C11 Is treatment of haemorrhagic radiation cystitis with hyperbaric oxygen (HBO) effective?

      Introduction and Objectives

      To evaluate the efficacy of HBO on patients who were irradiated because of pelvic organ malignancies, and developed haemorrhagic radiation cystitis.

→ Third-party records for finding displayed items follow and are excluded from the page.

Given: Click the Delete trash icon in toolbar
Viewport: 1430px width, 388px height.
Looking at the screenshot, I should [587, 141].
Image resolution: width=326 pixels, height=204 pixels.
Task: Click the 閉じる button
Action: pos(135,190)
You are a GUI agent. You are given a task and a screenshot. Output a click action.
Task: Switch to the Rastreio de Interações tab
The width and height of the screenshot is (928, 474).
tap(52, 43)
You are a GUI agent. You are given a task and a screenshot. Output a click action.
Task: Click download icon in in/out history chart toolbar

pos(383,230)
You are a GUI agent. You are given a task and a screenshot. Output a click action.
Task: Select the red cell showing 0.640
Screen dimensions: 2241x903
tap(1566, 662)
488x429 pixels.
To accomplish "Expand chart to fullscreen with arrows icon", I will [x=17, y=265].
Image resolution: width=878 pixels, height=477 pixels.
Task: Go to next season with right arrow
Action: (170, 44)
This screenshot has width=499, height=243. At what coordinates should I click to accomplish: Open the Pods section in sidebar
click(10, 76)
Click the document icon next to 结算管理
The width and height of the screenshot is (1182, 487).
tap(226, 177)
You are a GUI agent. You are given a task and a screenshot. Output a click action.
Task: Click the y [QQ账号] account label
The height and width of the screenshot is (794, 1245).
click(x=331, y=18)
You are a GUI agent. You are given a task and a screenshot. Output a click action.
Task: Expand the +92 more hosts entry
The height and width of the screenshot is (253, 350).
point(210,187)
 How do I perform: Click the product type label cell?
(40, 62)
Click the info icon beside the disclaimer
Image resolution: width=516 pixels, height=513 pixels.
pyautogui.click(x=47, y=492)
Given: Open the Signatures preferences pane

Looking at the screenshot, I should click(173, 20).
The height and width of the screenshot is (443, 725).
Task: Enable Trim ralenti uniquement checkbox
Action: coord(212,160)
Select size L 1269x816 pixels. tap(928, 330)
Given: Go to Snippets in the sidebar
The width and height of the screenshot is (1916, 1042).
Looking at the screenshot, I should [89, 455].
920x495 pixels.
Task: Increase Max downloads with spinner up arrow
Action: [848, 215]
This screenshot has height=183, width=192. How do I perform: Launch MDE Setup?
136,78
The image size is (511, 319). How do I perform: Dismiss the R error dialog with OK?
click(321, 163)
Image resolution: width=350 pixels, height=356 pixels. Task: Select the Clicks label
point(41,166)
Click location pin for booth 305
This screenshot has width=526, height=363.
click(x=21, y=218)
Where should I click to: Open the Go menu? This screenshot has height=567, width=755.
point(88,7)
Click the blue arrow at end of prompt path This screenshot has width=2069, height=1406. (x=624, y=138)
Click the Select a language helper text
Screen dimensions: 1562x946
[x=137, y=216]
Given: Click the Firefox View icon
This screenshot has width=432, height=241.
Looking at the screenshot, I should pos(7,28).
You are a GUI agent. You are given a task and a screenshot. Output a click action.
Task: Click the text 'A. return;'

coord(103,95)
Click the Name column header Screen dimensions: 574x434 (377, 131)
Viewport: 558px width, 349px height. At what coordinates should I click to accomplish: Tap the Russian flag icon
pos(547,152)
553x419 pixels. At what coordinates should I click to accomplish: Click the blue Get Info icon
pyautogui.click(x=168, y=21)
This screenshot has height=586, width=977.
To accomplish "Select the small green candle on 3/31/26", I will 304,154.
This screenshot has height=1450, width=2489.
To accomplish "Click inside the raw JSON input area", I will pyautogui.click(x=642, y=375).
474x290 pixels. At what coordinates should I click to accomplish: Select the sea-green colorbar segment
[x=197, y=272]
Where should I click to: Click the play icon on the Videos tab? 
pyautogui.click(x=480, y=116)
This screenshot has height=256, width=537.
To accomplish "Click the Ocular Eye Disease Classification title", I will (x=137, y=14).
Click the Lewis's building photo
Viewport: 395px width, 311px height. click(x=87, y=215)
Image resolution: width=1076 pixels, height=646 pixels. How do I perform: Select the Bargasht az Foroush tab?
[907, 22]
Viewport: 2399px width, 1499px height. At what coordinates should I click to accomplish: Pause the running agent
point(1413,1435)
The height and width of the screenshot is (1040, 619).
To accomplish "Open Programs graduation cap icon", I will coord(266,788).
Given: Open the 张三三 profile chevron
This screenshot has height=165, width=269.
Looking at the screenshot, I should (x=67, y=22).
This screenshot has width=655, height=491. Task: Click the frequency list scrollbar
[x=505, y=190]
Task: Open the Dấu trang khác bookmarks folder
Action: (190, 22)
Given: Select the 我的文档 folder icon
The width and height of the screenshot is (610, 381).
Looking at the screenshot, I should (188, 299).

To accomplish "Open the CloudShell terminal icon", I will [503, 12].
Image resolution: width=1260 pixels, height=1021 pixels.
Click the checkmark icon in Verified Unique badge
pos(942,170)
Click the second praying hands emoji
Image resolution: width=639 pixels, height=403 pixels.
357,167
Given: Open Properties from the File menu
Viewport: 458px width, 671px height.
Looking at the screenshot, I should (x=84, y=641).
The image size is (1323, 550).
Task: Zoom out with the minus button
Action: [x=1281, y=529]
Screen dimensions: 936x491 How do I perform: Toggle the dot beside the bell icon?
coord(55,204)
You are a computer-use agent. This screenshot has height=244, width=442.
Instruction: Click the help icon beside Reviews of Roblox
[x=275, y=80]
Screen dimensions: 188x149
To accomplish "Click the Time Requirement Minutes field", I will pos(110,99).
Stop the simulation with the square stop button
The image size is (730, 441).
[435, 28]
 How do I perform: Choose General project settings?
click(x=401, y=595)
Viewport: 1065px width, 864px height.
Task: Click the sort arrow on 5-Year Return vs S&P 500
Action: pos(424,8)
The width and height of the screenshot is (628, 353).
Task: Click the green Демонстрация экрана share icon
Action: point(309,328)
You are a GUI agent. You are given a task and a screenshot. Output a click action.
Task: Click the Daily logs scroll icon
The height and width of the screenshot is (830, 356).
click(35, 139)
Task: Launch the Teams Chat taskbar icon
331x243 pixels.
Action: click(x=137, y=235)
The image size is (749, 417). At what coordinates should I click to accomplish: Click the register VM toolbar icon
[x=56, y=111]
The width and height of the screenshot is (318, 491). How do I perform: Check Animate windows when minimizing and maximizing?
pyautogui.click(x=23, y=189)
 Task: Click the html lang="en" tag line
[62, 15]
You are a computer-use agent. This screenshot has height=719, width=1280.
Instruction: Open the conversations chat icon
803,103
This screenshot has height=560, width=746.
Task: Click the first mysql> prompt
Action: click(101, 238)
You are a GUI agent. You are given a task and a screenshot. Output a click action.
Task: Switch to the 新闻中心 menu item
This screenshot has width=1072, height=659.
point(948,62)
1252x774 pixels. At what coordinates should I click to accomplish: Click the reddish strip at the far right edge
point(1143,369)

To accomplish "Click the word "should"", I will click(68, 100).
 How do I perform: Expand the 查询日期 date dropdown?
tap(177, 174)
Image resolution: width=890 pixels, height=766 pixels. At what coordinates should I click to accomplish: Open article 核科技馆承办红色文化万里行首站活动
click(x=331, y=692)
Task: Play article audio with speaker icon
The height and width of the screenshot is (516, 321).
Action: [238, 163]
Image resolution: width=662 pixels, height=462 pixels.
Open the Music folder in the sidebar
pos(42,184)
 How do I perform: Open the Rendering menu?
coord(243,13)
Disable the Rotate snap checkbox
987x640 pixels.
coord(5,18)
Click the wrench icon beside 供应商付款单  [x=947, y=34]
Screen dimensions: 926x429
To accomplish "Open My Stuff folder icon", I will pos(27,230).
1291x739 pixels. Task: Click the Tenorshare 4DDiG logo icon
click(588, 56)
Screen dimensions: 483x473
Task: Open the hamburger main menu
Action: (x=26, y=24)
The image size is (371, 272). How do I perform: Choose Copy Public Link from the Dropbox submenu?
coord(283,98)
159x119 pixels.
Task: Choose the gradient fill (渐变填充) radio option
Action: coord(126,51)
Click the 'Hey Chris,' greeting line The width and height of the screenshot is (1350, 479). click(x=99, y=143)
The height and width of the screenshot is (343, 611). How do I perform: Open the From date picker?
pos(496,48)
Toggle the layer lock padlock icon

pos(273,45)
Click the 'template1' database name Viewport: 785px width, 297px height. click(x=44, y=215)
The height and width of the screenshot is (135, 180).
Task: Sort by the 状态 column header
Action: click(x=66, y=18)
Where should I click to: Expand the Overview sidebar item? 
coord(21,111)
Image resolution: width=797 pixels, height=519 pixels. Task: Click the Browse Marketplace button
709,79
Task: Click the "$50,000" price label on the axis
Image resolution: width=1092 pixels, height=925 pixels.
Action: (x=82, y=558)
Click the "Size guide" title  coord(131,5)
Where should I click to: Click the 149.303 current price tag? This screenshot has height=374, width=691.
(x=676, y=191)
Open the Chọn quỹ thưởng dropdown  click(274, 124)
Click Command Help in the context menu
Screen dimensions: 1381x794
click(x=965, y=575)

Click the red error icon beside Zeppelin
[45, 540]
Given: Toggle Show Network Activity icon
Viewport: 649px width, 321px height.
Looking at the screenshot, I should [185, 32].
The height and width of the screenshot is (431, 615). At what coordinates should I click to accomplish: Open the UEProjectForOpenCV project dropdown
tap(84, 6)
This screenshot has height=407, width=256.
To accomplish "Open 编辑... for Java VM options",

      Material and Methods

      We reviewed retrospectively 14 patients from 2001 -2007 with different pelvic organ malignancies, who developed radiation cystitis after irradiation. Patient groups were divided into 2 groups, group 1 (treatment group, n = 10), and group 2 (control group, n = 4). Before therapy chest X ray was done, every patient was examined by E.N.T and internal medicine specialist. 14 patients were entered into our study, and 10 patients were treated for at least 1 month with hyperbaric oxygen. In group 1, mean age was 79 (range: 59–90). 7/10 (70%) males had prostate cancer, every patient received 70 Gy. 3/10 (30%) females, one had colon cancer (50 Gy), one had cancer of Vulvae (50 Gy), one had cervical cancer (56 Gy). In group 2 mean age was 63 years (range: 51–79 years), 3/4 (75%) males had prostate cancer; 1/4 (25%) female had uterus cancer (30 Gy). In group 1 follow up was 1–6 years, mean follow up was 18 months.


      In group 1, 2/10 (20%) patients haemorrhage stopped, 3/10 (30%) patients were operated (transurethral coagulation, embolisation of the internal iliac artery), 5/10 (50%) patients needed repeatedly erythrocyte concentrates and urinary catheters. In group 2, 2/4 (50%) patients bleeding stopped spontaneously, 1/4 (25%) patient was operated (transurethral coagulation), 1/4 (25%) patient developed in 5 years additionally cancer of urinary bladder.


      Our study showed that treatment of haemorrhagic radiation cystitis with hyperbaric oxygen was not effective in the majority of patients.